What is Rocky Mountain Spotted Fever?
Rocky Mountain Spotted Fever is a disease caused by the bacteria Rickettsia rickettsii carried in some ticks.
Where has this disease been found?
The disease has been found in Canada, the United States, Central and South America. It is considered endemic in most parts of the United States, in particular the south eastern and south central states.
How is the parasite transmitted?
Transmission usually occurs through the bite of an infected tick. The tick usually has to be attached to the person for at least four to six hours for the bacteria to be transmitted. The bacteria can also infect people who crush ticks while removing them with their bare fingers. .
Dog ticks are capable of carrying and transmitting the bacteria that causes Rocky Mountain Spotted Fever.
What are the symptoms of Rocky Mountain Spotted Fever?
- Rocky Mountain Spotted Fever is characterized by the sudden onset of a moderate to high fever, usually persisting for 2 to 3 weeks in untreated cases. Other possible symptoms include:
- Rash (starting on writsts and ankles and then spreads to most of body)
- Muscle pain
- Nausea, vomiting and or diarrhea.
When do symptoms appear?
Symptoms usually develop 2 to 14 days after the bite. The rash usually starts a few days after the fever.
How is Rocky Mountain Spotted Fever diagnosed?
When a person presents symptoms that appear related to Rocky Mountain Spotted Fever in conjunction with epidemiological considerations (e.g. tick exposure), the healthcare provider should collect blood specimens and/or skin biopsies for testing. However, serological evidence of infection may not show if the test is conducted less than 2 weeks after the onset of the illness. Depending on the circumstances, a person may be given treatment based on symptoms before the laboratory results are returned.
What is the treatment?
Appropriate antibiotics will treat Rocky Mountain Spotted Fever.
How can I prevent being exposed to Rocky Mountain Spotted Fever?
The best method to avoid acquiring Rocky Mountain Spotted Fever is to avoid being bitten by a tick.
- Don’t walk barelegged in tall grass, wooded areas or marshlands.
- Try to stay in the centre of a cleared trail to avoid contact with overgrown grass, brush, and leaf litter.
- Wear long sleeves, slacks and fully-closed boots or shoes when walking in grassy or wooded areas.
- Tuck your pant legs into your socks.
- Conduct a “tick check” on yourself, your family and your pets after exposure to tick habitat.
- Wear light-coloured clothing to make the ticks easier to find.
- Insect repellents containing DEET (N,N-diethyl-meta-toluamide) are useful and can be sprayed onto clothing, especially pants and socks. Please read the label when using any repellents, in particular when using them on young children. For safety tips on using personal insect repellents containing DEET, visit the following website:
- www.hc-sc.gc.ca and search “insect repellents.”
For your pets:
- Check your pets for ticks daily, especially after they spend time outdoors..
- If you find a tick on your pet, remove it right away.
- Ask your veterinarian to conduct a tick check at each exam.
- Talk to your veterinarian about tickborne diseases in your area.
- Reduce tick habitat in your yard.
- Talk with your veterinarian about using tick preventive products on your pet.
For your yard:
- Remove ideal tick habitat from your property, such as brush and leaf litter.
- Keep your lawn short (<16cm).
- Place a 3-ft wide barrier of wood chips or gravel between lawns and wooded areas and around patios and play equipment. This will restrict tick migration into recreational areas.
- Keep tables, swing sets, play equipment, etc. away from woods, shrubs and tall grass. Place in a sunny location, if possible.
- Remove possible rodent habitats around your property (e.g. stack wood neatly in dry areas away from house).
- Prompt removal of ticks from your skin will help prevent infection, since transmission of the disease agent
- Using fine-tipped tweezers, carefully grasp the tick as close to your skin as possible.
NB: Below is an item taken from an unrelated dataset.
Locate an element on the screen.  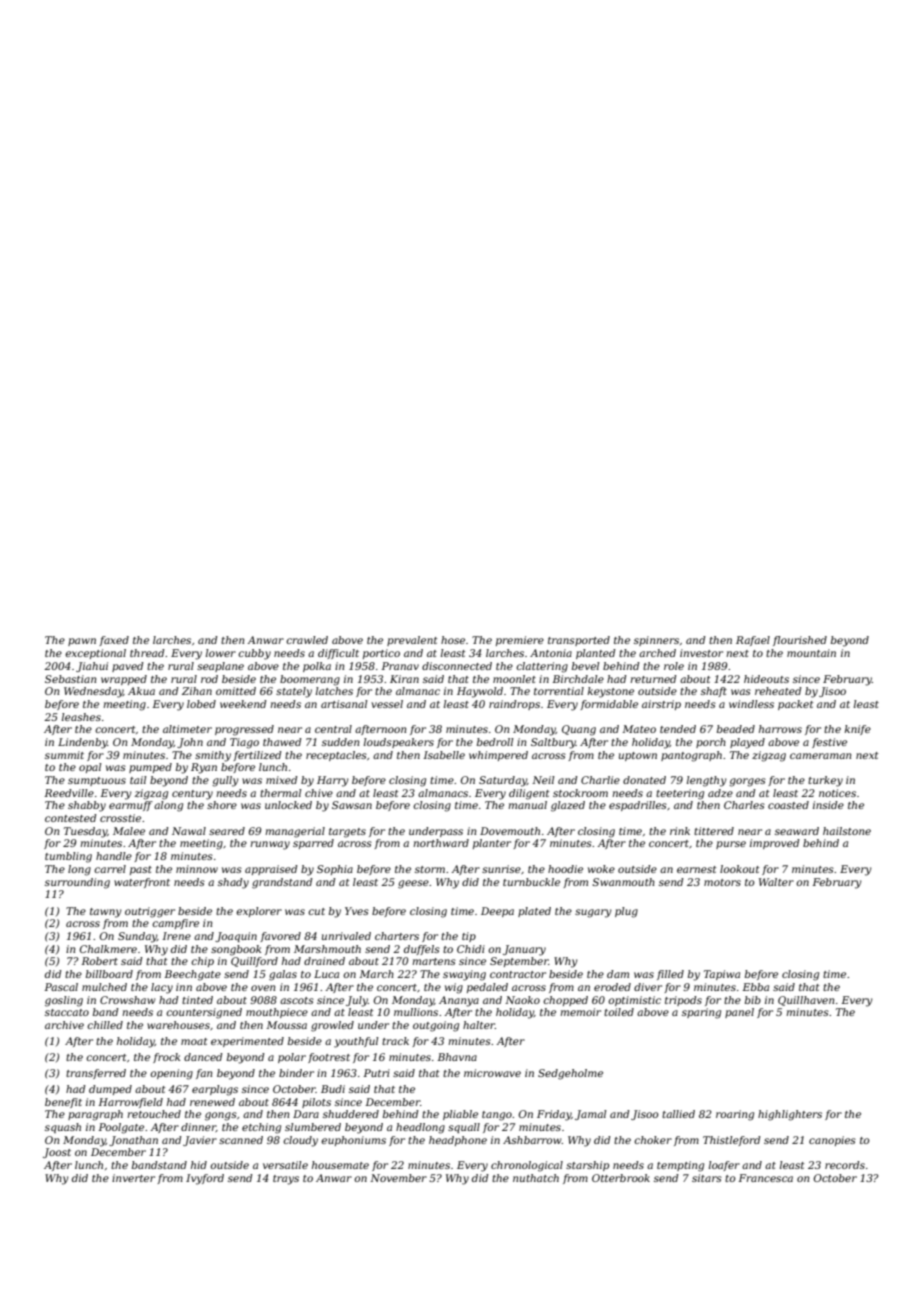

Pull it straight out, gently but firmly.
- Don’t squeeze it. Squeezing the tick can cause the disease agent to be accidentally introduced into your body.
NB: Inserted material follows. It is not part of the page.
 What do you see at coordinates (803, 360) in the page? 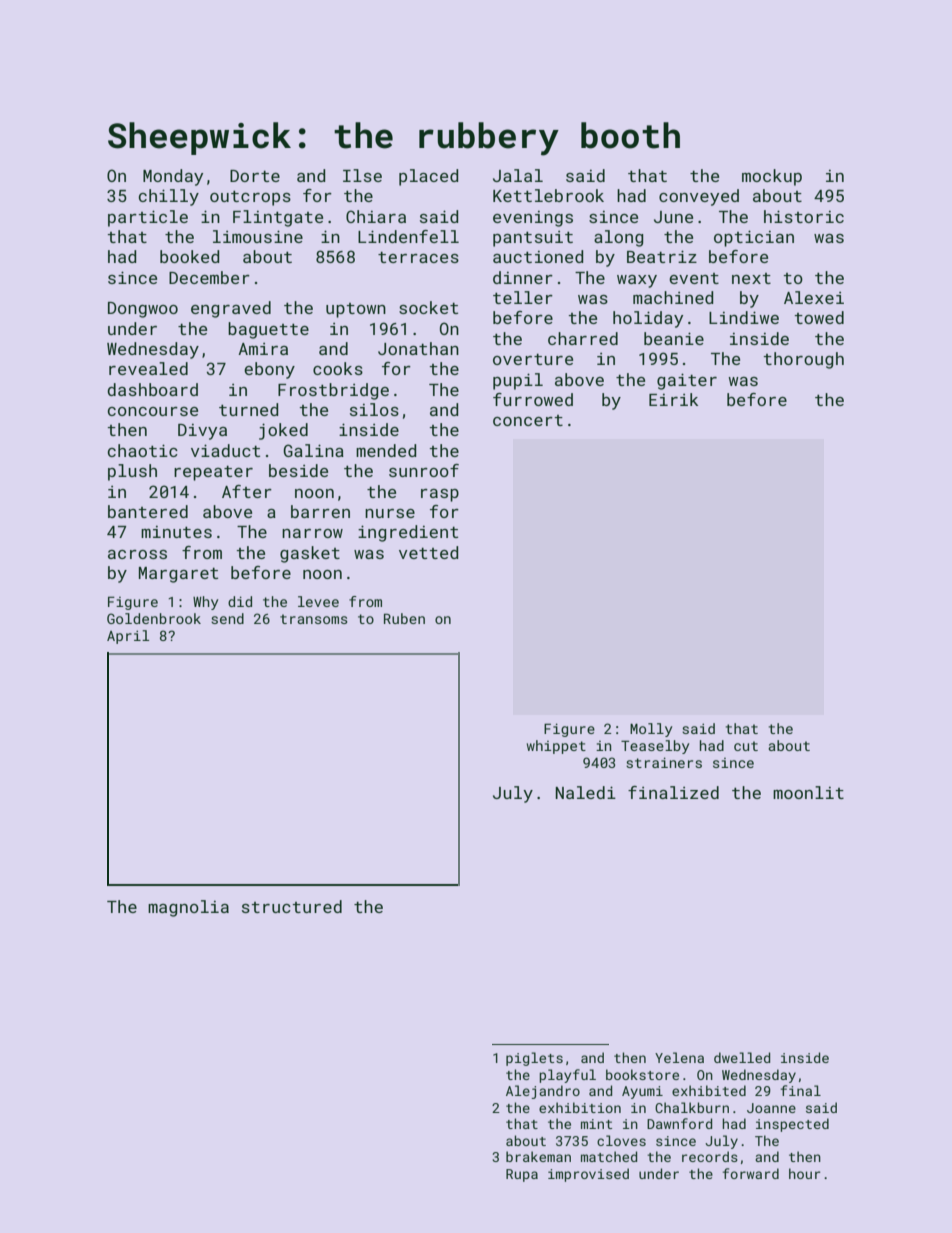
I see `thorough` at bounding box center [803, 360].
- Don’t put anything on the tick, or try to burn the tick off.
- Thoroughly cleanse the bite site with rubbing alcohol and/or soap and water.
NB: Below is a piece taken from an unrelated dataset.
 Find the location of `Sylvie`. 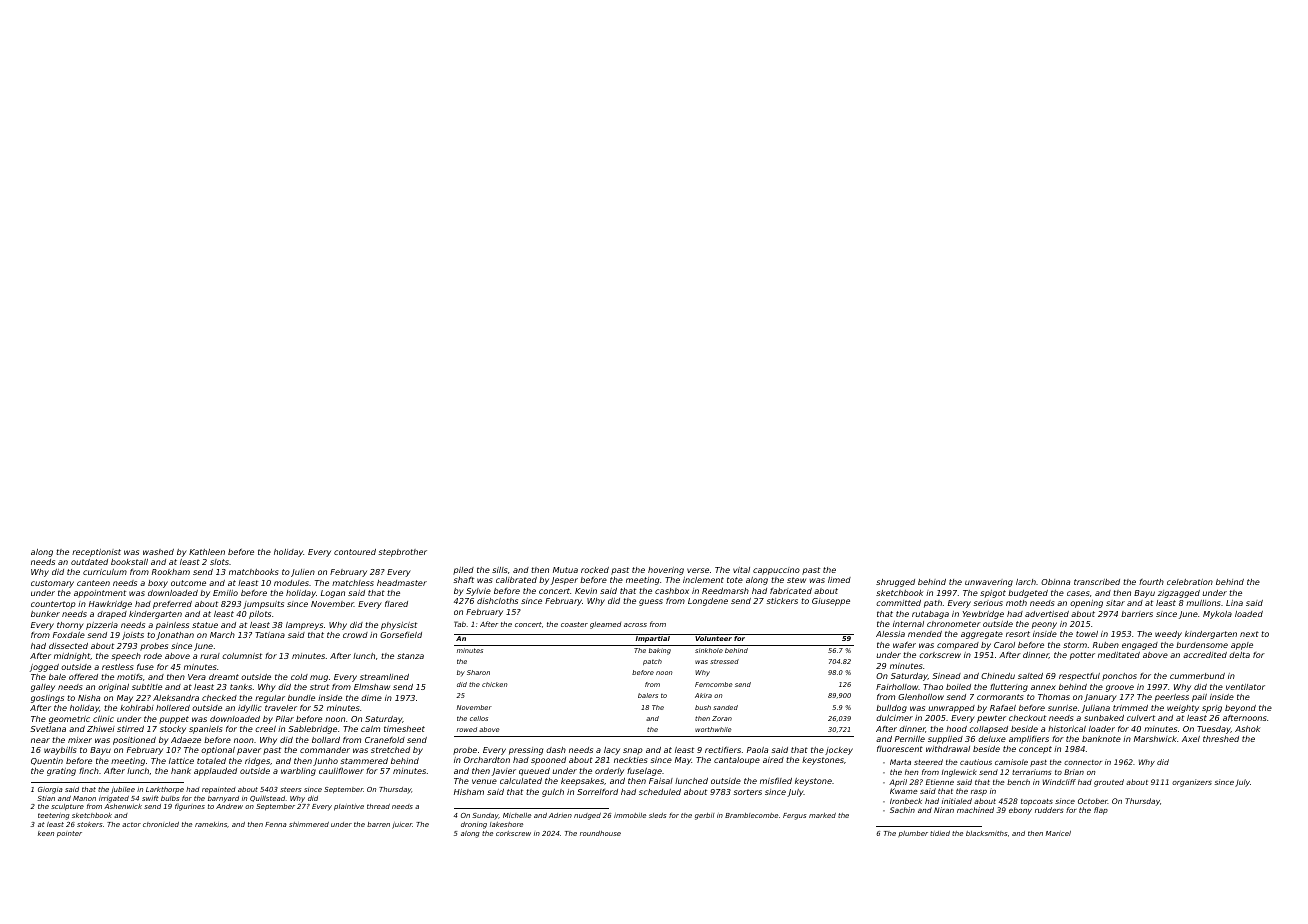

Sylvie is located at coordinates (478, 592).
- After the tick has been removed, place it in screw-top bottle (e.g. pill vial), and take it to your doctor. They can send it to the Ontario Public Health Laboratory for identification.
- Establishing the type of tick may help to assess your risk.
- It is important to remember where you most likely acquired the tick. It will help public health workers to identify areas of higher risk.
- Note: Tick identification only is available. Ticks submitted will not be tested for Rickettsia rickettsii.